Stats show that the site's US readership and regular loginship grew to around 50 million monthly unique users late last year, as a mixture of young and old internet users returned to the site or, shockingly, registered to use it for the first time, like it's some sort of exciting new internet start-up rather than last millennium's social outcast.
The "old" people returning for a laugh bit we can understand. Myspace says it sees its traffic pick up on Thursdays, as people (try to) remember their passwords and log in to seek out old photos of themselves from the mid 2000s to post on other social networks, as part of the fun surrounding the Throwback Thursday hashtaggery.
But the kids? What are they doing there still? Haven't they heard that Myspace is supposed to be old, busted, embarrassing and the Status Quo of the internet?
Finder's fee
Social sites are only as active as their audience. Ask Google about that.

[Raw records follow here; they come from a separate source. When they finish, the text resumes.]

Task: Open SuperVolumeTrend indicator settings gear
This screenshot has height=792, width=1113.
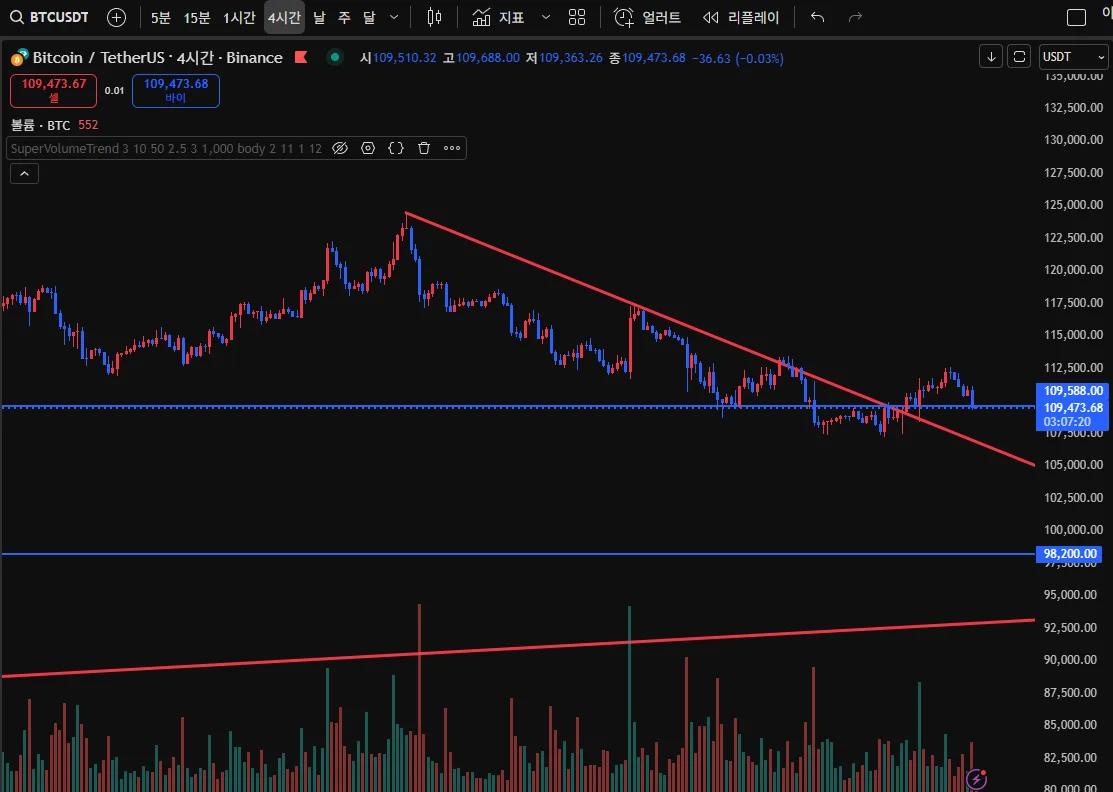Action: coord(368,148)
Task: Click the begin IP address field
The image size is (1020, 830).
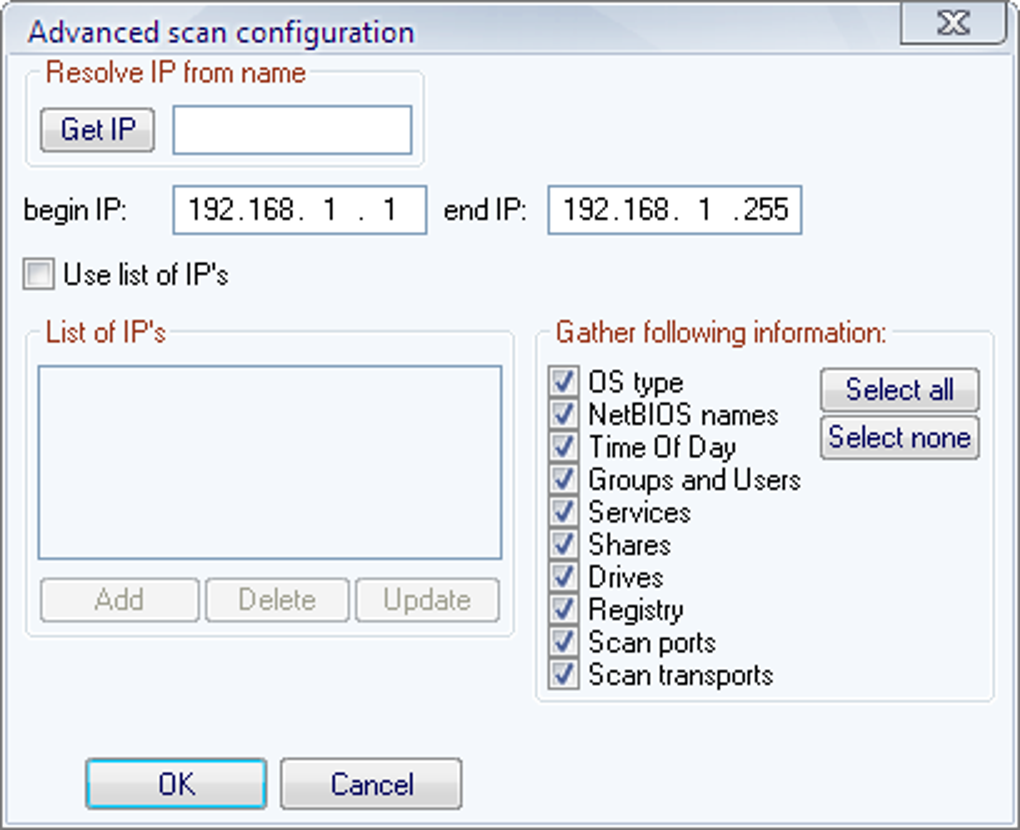Action: 299,210
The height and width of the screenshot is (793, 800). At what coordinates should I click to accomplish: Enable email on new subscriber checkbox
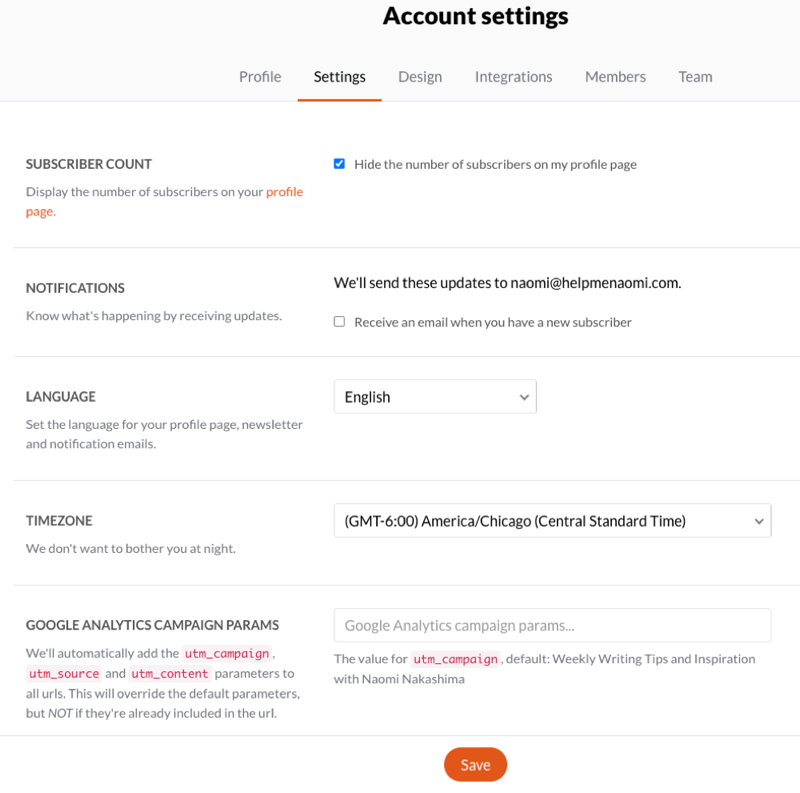click(x=339, y=321)
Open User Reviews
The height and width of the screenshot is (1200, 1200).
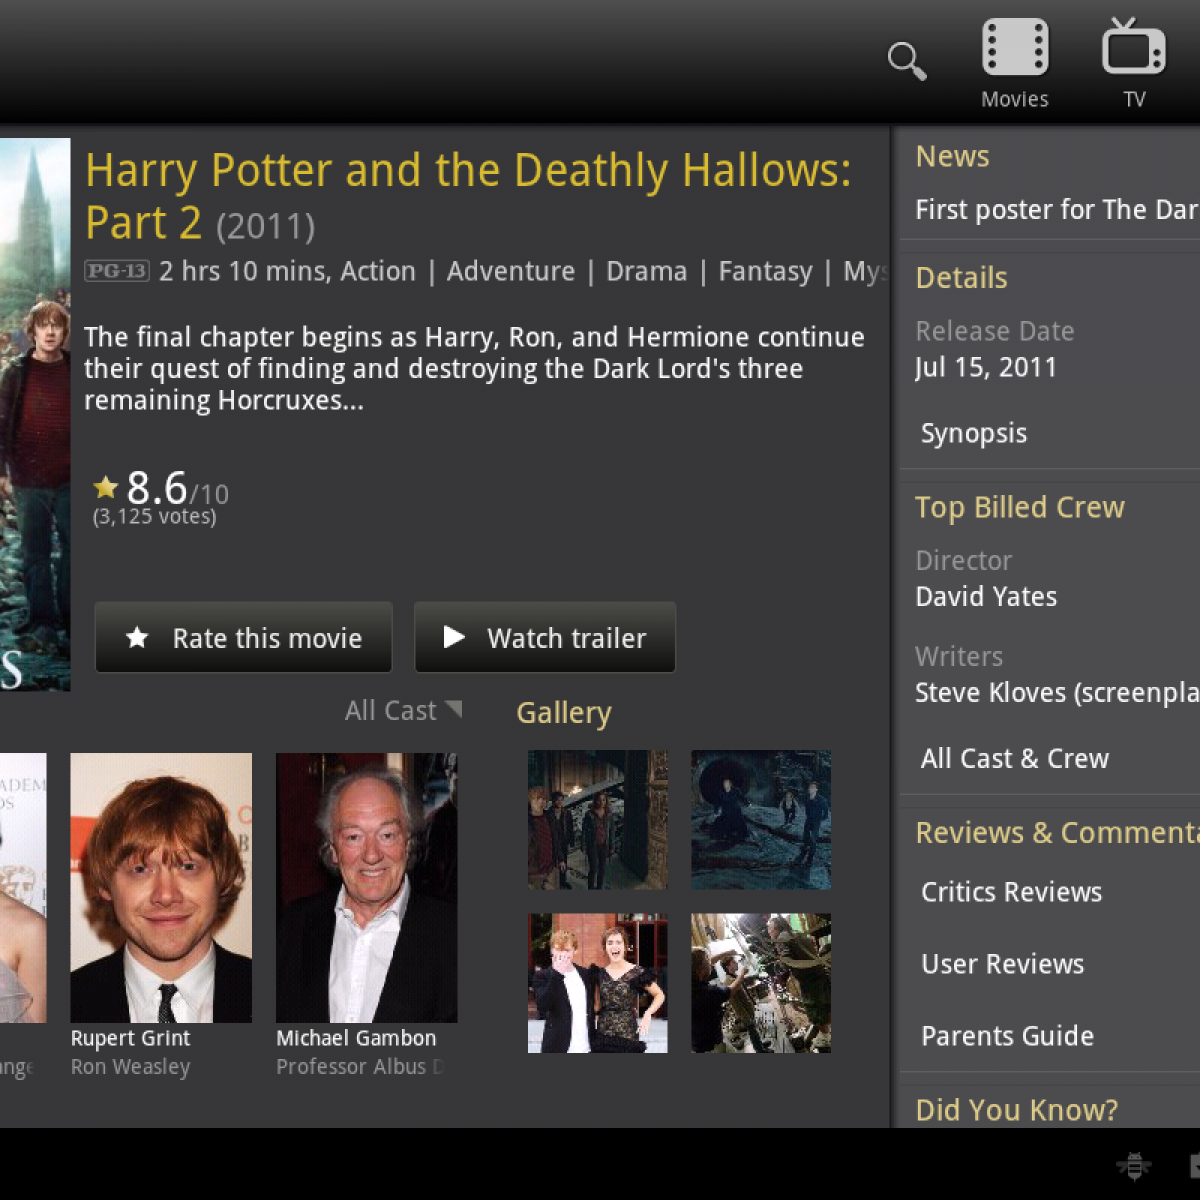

Google+ may have the flashiest, whizziest user interface of them all, plus the might of Google shoehorning in links to it across the entire internet and tempting us to inflate its page view stats by dangling red notification icons in our faces, but... you can't force people to do what you want all of the time.
The more laid-back, "Hey, it's been, what, a decade? How the hell have you been?" approach taken by Myspace, more out of out of necessity than any tangible plan, seems to be paying off as a very-long-term strategy.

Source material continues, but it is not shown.